Provided data -
BEGIN
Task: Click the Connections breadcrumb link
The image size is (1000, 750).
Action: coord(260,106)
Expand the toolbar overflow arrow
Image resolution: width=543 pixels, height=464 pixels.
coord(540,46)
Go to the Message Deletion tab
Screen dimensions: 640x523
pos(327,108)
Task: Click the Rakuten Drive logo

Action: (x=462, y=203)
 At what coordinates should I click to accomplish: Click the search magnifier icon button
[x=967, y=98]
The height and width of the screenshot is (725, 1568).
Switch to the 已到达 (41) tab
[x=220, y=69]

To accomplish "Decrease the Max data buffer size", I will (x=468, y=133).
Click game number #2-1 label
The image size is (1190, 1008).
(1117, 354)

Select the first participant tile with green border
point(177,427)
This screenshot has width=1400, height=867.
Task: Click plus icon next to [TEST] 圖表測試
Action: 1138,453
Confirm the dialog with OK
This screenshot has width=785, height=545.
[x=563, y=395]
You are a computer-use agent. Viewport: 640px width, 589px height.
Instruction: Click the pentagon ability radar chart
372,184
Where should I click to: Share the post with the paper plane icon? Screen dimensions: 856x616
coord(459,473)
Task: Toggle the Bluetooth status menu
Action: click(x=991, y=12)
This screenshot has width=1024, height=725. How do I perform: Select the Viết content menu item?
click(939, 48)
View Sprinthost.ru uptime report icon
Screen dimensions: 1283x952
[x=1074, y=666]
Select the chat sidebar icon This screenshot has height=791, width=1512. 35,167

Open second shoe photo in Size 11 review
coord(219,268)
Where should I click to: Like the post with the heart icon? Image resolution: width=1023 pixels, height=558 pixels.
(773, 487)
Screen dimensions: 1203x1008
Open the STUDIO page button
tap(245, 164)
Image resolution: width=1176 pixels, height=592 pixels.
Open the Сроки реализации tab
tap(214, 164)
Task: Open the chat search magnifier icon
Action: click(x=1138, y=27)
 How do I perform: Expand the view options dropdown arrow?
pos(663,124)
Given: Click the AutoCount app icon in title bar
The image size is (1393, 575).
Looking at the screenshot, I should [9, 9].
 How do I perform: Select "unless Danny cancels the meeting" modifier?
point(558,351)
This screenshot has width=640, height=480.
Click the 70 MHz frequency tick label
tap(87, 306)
END
What the task asks - Write out all of the records above again, with no changes to any line.

Response for this exercise -
Task: Click the Connections breadcrumb link
The image size is (1000, 750).
Action: coord(260,106)
Expand the toolbar overflow arrow
Image resolution: width=543 pixels, height=464 pixels.
coord(540,46)
Go to the Message Deletion tab
Screen dimensions: 640x523
pos(327,108)
Task: Click the Rakuten Drive logo

Action: (x=462, y=203)
 At what coordinates should I click to accomplish: Click the search magnifier icon button
[x=967, y=98]
The height and width of the screenshot is (725, 1568).
Switch to the 已到达 (41) tab
[x=220, y=69]

To accomplish "Decrease the Max data buffer size", I will (x=468, y=133).
Click game number #2-1 label
The image size is (1190, 1008).
(1117, 354)

Select the first participant tile with green border
point(177,427)
This screenshot has width=1400, height=867.
Task: Click plus icon next to [TEST] 圖表測試
Action: 1138,453
Confirm the dialog with OK
This screenshot has width=785, height=545.
[x=563, y=395]
You are a computer-use agent. Viewport: 640px width, 589px height.
Instruction: Click the pentagon ability radar chart
372,184
Where should I click to: Share the post with the paper plane icon? Screen dimensions: 856x616
coord(459,473)
Task: Toggle the Bluetooth status menu
Action: click(x=991, y=12)
This screenshot has width=1024, height=725. How do I perform: Select the Viết content menu item?
click(939, 48)
View Sprinthost.ru uptime report icon
Screen dimensions: 1283x952
[x=1074, y=666]
Select the chat sidebar icon This screenshot has height=791, width=1512. 35,167

Open second shoe photo in Size 11 review
coord(219,268)
Where should I click to: Like the post with the heart icon? Image resolution: width=1023 pixels, height=558 pixels.
(773, 487)
Screen dimensions: 1203x1008
Open the STUDIO page button
tap(245, 164)
Image resolution: width=1176 pixels, height=592 pixels.
Open the Сроки реализации tab
tap(214, 164)
Task: Open the chat search magnifier icon
Action: click(x=1138, y=27)
 How do I perform: Expand the view options dropdown arrow?
pos(663,124)
Given: Click the AutoCount app icon in title bar
The image size is (1393, 575).
Looking at the screenshot, I should [9, 9].
 How do I perform: Select "unless Danny cancels the meeting" modifier?
point(558,351)
This screenshot has width=640, height=480.
Click the 70 MHz frequency tick label
tap(87, 306)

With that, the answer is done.